Not just permissible but better. Or, as we sometimes remember to say on the copy desk: If it ain't broke, don't fix it.


*I've e-mailed the author to ask whether this is the case.
[Update: Jennifer Corbett Dooren confirms that her original read "Current tests can only detect," and that the change came somewhere during the editing process.]

Sunday, November 1, 2009

Spooky fruit

Just in time for Halloween, a New Yorker story alerted me to the existence of an apple variety I'd never heard of. "Half-eaten apples lay on the ground, left by the Columbus Day pick-your-own crowds," wrote Lizzie Widdicombe. "Wickham pointed out new apple varieties -- Empire, Razor, Jonagold."

Paging Nancy Friedman!
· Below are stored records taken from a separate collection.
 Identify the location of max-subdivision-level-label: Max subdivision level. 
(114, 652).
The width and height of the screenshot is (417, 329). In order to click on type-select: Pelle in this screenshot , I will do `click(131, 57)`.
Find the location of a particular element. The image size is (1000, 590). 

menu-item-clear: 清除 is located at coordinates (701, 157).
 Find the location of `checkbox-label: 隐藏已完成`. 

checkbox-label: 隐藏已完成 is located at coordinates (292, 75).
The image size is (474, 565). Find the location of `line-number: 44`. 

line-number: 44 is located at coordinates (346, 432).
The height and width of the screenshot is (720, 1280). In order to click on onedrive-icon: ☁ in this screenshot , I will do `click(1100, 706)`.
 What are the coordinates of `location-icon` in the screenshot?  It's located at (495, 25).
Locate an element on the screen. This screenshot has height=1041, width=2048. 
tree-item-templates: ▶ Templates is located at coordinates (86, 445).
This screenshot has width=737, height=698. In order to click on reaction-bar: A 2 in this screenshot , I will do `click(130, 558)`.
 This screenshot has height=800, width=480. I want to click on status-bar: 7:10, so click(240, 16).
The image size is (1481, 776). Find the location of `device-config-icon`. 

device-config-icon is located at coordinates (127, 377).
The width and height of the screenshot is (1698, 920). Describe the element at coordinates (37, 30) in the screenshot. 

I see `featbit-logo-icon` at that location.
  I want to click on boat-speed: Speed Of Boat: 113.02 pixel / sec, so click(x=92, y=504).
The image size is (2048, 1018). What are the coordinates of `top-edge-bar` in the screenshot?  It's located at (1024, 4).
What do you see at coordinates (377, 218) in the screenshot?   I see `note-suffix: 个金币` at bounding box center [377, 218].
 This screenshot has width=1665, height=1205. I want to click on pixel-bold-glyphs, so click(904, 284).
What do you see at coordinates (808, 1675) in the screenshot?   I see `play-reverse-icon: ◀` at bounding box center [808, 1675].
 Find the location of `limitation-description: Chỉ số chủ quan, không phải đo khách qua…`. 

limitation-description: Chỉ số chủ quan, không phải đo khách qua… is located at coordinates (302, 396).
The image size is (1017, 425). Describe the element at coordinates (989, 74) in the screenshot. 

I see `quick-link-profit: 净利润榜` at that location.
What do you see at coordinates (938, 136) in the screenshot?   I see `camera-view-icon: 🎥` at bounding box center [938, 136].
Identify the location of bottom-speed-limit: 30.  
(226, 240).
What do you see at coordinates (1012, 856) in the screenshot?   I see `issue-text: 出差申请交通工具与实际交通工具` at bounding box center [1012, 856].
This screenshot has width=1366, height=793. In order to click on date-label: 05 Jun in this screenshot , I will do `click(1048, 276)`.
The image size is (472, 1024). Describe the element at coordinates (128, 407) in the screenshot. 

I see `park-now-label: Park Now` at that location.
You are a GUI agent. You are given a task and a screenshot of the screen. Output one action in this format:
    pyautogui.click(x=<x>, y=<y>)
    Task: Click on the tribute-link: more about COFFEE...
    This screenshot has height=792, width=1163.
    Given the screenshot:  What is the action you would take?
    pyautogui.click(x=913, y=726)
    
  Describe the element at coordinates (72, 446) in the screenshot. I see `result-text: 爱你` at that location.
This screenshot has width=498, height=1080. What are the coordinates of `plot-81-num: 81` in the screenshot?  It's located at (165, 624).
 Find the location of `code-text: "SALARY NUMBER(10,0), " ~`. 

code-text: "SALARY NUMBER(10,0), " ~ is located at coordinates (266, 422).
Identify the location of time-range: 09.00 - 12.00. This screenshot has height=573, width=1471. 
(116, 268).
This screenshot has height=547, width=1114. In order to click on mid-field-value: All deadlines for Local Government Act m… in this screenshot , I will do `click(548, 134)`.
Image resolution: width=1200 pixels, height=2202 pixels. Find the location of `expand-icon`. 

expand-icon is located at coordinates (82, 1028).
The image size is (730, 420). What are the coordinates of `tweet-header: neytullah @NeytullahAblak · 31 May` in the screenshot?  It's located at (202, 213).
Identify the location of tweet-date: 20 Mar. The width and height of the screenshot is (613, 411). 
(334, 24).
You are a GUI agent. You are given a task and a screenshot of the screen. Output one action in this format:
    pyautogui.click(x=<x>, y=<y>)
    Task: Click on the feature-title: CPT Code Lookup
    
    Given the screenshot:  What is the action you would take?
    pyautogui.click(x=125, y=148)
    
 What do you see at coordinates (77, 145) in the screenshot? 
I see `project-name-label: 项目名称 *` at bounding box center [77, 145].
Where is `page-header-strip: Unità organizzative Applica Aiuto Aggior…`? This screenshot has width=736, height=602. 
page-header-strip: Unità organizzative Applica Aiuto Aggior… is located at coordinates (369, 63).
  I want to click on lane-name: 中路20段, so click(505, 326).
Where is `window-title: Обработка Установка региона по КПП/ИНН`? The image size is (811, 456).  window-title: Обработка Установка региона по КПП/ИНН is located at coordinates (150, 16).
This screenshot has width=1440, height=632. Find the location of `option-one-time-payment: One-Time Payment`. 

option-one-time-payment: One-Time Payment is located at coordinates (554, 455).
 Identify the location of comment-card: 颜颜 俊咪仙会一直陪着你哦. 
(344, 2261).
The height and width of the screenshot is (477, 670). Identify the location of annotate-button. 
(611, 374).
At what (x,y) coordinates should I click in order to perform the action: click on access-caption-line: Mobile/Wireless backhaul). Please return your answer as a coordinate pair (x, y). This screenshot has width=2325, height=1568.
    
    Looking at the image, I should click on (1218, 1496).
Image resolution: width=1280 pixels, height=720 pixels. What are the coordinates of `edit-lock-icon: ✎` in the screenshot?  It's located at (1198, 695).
I like a tart, crisp apple myself, but who would name one the Razor, given the decades-old worries (justified and not) about treat-tampering evildoers?

A bit of Googling suggests that the apple is actually the Razor Russet, "discovered by the late W. Armstrong of the University of Kentucky as a limb mutation of Golden Delicious. Fruit is large, round, conical, and uniformly fawn-brown. Flavor is more intense than Golden, yet still sweet."

And oddly enough, it was introduced in 1970, around the dawn of the great Halloween poison-and-sabotage scares. Surely there's no connection, but in the absence of any other explanation, the name sounds a bit like a bad joke.